11e conférence – 13 novembre 2015

La conférence aura lieu le

vendredi 13 novembre 2015 à 12h30

Université du Québec à Montréal, salle W-5215

Conférencière: Marianne Di Croce

«Arendt, la désobéissance civile et Antigone»

Résumé:
Dans son texte intitulé « La désobéissance civile » Hannah Arendt développe une critique de la désobéissance civile conçue comme le fait d’un individu isolé, ou de l’objecteur de conscience. Introduisant cette critique par une discussion de la position de Socrate dans le Criton (obéissance aux lois de la cité) et de celle de Thoreau (désobéissance aux lois), Arendt montre comment ces figures classiques du débat entourant la relation entre le citoyen et la loi posent la désobéissance civile sur le terrain de la morale individuelle plutôt que sur le terrain collectif du politique.

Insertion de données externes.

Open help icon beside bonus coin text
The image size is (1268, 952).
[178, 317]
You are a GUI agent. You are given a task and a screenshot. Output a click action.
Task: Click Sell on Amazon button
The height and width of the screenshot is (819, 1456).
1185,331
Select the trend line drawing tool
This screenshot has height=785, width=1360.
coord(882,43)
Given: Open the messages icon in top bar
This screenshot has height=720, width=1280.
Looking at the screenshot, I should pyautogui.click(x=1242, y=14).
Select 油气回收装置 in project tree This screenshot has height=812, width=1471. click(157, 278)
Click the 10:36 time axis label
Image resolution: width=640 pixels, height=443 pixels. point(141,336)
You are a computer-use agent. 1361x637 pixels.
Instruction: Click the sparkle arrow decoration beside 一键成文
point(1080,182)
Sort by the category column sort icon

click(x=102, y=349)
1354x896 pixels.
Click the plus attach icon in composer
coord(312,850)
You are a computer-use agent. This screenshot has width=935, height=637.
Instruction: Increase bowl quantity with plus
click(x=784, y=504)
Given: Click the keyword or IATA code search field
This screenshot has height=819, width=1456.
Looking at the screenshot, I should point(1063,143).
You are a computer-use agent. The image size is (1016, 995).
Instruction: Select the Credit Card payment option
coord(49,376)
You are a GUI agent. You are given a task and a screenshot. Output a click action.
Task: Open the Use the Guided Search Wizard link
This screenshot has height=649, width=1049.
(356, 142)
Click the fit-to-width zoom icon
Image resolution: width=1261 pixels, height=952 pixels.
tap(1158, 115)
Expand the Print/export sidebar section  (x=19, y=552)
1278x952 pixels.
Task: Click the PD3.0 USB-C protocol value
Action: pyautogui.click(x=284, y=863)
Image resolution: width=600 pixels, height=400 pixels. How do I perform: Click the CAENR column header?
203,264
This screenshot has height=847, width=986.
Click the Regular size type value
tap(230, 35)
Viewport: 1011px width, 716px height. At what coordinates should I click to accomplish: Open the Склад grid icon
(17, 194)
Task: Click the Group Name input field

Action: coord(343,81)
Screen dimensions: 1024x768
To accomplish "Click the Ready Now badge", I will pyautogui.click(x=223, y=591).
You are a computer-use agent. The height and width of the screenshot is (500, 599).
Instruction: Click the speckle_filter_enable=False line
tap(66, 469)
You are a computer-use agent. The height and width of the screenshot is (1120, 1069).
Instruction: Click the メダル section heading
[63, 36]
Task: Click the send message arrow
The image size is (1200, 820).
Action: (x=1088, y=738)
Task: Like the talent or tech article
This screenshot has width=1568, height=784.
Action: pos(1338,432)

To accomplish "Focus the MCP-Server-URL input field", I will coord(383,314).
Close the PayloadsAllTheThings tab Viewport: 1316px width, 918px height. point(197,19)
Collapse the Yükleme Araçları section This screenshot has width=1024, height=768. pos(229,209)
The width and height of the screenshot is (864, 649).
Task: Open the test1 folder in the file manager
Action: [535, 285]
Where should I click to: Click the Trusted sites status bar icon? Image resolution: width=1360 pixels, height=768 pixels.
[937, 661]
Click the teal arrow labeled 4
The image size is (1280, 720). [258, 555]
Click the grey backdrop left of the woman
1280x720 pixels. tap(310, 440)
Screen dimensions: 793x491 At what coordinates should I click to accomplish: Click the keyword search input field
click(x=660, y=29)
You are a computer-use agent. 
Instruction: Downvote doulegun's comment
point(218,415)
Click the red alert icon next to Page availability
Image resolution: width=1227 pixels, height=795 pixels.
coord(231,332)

C’est sur cette base que j’aimerais proposer, dans cette conférence, une lecture arendtienne d’Antigone (de Sophocle), une autre figure classique de la question de la désobéissance civile à laquelle Arendt ne fait étonnamment pas référence. Antigone pourrait-elle être qualifiée d’actrice politique par Arendt ou subirait-elle la même critique que Socrate et Thoreau ? Cet examen de la position d’Antigone vise également à faire ressortir l’intérêt de la conception arendtienne de la désobéissance civile et à engager notre réflexion sur cette question dans le contexte politique actuel.

À propos de la conférencière:
Marianne Di Croce est professeure de philosophie au Cégep de Saint-Jérôme et doctorante en science politique à l’Université d’Ottawa. Passionnée par tout ce qui touche au politique et à l’éducation, elle s’intéresse particulièrement aux questions de la démocratie, de l’espace public et de la liberté politique. Ayant à coeur de joindre l’action à la réflexion, elle a notamment été de l’équipe qui a organisé La nuit de la philosophie de 2005 à 2009 à l’UQAM, puis de celle qui a fondé l’UPop Montréal, un projet d’université populaire.